> [WHAT TO PRODUCE] Copy out exactly the stretch of the listing below that begins at the line containing "Instruction: Favorite THE" and ends at the line containing "You are a computer-use agent. 800x600 pixels.", and copy nothing outside it.

> [DATA IN THIS EXERCISE]
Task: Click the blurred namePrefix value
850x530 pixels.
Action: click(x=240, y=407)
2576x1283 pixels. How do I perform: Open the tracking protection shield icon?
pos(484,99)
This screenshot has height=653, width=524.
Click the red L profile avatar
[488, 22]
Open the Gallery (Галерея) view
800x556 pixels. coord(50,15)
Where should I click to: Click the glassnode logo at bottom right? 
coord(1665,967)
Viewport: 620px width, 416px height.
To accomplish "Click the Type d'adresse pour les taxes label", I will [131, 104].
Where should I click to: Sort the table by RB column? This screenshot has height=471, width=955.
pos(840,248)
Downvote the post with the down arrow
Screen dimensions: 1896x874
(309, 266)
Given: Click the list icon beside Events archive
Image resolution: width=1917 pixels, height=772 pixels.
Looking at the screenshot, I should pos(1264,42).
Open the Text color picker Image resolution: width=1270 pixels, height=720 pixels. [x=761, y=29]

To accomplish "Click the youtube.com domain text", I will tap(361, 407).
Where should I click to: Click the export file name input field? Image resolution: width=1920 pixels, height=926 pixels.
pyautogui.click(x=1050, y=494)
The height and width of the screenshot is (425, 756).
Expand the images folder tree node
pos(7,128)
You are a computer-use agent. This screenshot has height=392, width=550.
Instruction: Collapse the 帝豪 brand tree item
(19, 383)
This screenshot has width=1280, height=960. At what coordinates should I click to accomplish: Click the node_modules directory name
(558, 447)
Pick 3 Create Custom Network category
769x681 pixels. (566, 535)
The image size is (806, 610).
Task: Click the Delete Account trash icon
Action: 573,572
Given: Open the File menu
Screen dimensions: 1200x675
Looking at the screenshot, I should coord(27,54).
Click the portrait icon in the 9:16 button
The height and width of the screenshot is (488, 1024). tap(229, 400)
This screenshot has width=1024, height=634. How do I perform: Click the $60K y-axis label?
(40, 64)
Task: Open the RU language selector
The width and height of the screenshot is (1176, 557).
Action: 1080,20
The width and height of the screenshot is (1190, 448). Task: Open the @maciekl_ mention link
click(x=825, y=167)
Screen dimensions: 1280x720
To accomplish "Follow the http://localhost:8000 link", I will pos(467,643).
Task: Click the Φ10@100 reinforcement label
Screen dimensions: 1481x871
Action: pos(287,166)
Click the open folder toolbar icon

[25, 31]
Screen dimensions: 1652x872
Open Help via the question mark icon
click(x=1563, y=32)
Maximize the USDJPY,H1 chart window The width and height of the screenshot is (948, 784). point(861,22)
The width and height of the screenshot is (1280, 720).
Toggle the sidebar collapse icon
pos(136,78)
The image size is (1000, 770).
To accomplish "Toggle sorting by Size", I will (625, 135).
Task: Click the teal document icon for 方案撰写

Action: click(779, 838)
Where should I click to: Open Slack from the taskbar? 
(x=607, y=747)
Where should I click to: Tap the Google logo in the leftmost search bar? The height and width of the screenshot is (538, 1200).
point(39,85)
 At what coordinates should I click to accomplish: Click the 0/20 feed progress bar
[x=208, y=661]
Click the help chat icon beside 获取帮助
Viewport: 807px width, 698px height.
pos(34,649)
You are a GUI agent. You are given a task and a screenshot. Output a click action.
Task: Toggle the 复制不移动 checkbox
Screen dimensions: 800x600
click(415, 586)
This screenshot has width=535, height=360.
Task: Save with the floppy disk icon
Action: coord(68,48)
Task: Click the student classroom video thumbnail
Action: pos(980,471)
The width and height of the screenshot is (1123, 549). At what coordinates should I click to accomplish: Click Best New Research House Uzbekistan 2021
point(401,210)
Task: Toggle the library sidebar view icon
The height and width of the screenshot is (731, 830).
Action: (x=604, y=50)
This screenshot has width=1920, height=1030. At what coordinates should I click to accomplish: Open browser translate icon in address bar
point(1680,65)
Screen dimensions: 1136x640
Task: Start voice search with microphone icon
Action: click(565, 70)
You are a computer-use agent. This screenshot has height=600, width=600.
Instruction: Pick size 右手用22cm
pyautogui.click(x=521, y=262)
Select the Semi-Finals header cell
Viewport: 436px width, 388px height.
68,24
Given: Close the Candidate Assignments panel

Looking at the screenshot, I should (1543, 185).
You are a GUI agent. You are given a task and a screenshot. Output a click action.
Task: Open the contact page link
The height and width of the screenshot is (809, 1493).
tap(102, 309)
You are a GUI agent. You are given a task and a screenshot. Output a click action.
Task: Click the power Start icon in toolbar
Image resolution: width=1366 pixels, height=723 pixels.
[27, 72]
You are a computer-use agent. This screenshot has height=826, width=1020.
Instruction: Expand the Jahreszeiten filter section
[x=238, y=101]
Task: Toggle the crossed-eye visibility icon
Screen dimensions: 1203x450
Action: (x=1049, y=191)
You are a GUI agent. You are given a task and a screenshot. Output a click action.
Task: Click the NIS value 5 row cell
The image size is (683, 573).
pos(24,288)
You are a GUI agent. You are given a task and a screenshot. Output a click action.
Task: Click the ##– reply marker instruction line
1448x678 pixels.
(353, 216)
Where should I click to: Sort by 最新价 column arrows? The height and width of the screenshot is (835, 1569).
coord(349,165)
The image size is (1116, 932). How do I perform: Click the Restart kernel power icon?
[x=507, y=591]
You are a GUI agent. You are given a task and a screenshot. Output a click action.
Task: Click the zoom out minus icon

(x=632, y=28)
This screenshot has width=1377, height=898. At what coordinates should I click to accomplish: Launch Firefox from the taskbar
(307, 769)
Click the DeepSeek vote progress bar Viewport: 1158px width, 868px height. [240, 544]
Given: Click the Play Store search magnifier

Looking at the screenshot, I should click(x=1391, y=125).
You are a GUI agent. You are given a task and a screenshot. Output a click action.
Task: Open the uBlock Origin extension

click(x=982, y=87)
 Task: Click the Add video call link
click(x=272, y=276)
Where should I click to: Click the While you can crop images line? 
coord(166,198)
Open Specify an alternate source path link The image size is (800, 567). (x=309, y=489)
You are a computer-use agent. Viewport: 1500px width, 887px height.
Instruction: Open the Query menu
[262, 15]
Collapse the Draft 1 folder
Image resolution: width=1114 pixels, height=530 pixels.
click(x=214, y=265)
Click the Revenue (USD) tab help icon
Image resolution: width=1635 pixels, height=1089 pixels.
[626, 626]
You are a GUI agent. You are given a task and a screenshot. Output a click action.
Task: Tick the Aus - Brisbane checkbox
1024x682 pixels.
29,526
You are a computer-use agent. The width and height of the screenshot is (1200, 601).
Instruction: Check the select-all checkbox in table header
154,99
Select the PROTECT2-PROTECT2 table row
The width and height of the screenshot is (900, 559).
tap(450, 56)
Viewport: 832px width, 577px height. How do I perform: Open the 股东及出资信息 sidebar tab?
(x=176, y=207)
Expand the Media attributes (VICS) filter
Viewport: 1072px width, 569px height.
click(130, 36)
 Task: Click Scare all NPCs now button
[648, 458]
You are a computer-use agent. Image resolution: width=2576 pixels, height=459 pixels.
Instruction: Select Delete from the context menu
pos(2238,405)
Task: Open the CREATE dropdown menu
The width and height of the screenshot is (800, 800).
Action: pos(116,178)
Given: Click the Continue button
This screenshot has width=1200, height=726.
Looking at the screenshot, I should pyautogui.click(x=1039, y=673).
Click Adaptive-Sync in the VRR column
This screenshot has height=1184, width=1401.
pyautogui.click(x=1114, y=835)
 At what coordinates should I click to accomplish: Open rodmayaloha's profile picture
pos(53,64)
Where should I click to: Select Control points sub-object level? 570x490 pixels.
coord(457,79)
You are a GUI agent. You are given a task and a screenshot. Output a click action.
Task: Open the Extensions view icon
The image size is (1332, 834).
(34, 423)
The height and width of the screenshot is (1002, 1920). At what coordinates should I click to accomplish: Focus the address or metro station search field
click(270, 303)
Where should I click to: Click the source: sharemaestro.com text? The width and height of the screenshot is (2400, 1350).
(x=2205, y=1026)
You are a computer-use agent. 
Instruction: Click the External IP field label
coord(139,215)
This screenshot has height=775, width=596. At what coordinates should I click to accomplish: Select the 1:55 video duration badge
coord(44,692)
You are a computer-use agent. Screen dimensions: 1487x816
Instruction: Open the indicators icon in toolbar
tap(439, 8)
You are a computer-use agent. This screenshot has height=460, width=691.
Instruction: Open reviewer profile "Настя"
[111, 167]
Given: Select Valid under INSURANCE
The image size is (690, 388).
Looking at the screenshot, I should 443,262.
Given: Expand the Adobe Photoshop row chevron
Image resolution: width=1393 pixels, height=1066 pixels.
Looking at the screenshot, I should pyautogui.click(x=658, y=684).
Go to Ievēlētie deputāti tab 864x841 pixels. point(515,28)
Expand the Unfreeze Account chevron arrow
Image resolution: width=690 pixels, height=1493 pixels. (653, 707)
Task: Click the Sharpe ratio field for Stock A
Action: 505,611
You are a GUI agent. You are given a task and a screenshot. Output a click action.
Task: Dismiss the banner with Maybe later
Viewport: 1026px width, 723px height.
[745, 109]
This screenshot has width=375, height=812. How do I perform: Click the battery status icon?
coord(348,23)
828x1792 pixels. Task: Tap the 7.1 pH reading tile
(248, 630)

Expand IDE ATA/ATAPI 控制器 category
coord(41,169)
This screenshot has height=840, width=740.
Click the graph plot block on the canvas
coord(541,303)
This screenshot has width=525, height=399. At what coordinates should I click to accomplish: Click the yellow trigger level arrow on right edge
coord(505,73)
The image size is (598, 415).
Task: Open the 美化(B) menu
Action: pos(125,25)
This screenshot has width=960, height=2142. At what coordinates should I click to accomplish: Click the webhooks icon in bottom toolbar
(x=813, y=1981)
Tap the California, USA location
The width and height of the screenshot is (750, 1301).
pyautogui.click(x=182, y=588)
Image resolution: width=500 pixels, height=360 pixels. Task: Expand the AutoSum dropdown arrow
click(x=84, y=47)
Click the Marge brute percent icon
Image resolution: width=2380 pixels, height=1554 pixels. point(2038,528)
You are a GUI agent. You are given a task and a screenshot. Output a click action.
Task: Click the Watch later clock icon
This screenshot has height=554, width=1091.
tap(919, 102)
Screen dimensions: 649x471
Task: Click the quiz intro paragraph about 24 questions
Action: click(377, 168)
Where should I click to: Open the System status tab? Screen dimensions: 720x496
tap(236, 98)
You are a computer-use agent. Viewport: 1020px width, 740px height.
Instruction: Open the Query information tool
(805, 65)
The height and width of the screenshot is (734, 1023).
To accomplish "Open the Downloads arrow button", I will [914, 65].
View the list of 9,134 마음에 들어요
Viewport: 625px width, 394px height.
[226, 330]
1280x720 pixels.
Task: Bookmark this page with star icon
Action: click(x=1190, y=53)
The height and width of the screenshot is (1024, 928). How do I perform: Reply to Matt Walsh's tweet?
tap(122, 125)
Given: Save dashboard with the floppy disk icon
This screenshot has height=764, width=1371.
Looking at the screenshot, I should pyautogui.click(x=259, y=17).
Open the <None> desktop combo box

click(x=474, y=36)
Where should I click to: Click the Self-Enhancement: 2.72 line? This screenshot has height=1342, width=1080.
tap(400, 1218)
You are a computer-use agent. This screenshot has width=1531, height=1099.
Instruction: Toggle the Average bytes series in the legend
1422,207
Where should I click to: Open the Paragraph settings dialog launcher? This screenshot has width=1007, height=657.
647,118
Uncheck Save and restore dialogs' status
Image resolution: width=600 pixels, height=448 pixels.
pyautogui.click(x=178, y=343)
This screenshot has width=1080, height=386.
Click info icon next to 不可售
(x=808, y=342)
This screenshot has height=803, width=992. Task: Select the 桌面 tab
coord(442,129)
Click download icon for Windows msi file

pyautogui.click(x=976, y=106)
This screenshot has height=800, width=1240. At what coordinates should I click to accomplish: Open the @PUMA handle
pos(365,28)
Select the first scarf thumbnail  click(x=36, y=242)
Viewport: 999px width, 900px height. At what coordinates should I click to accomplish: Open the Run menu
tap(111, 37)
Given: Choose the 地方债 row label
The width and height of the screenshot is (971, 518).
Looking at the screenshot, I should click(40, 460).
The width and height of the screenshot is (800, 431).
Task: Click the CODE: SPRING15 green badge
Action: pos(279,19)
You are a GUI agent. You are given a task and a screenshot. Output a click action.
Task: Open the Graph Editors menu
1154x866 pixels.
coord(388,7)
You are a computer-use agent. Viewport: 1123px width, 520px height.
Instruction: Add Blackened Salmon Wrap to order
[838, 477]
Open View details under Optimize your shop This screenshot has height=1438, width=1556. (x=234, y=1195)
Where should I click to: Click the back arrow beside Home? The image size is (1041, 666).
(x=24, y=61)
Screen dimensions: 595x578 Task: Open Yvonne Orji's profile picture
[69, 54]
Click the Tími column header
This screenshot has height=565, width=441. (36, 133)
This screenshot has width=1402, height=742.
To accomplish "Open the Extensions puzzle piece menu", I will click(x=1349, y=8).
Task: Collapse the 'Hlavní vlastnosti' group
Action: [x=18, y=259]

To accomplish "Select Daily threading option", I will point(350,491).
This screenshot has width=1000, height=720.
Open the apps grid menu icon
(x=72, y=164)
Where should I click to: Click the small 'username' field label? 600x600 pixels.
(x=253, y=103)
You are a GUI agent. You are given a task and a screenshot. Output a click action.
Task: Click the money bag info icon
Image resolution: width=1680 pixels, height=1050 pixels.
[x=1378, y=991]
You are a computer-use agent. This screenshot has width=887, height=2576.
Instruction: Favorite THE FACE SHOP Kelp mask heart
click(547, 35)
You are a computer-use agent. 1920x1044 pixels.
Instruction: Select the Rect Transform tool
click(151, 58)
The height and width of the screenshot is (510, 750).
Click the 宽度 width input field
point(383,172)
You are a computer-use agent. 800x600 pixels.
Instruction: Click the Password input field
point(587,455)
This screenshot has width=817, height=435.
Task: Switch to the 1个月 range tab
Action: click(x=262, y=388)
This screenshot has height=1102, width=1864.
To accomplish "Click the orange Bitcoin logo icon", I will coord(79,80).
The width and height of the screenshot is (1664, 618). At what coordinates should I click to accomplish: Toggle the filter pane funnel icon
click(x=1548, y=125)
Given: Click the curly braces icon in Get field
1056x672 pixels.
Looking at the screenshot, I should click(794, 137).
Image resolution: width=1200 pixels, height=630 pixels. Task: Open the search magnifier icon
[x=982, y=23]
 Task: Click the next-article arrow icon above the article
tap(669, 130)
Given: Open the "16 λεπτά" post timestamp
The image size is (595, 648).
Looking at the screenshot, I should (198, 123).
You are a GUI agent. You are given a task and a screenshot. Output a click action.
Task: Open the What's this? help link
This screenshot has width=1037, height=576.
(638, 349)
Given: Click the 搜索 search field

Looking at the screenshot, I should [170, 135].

> [RESPONSE]
Instruction: Favorite THE FACE SHOP Kelp mask heart
click(547, 35)
You are a computer-use agent. 1920x1044 pixels.
Instruction: Select the Rect Transform tool
click(151, 58)
The height and width of the screenshot is (510, 750).
Click the 宽度 width input field
point(383,172)
You are a computer-use agent. 800x600 pixels.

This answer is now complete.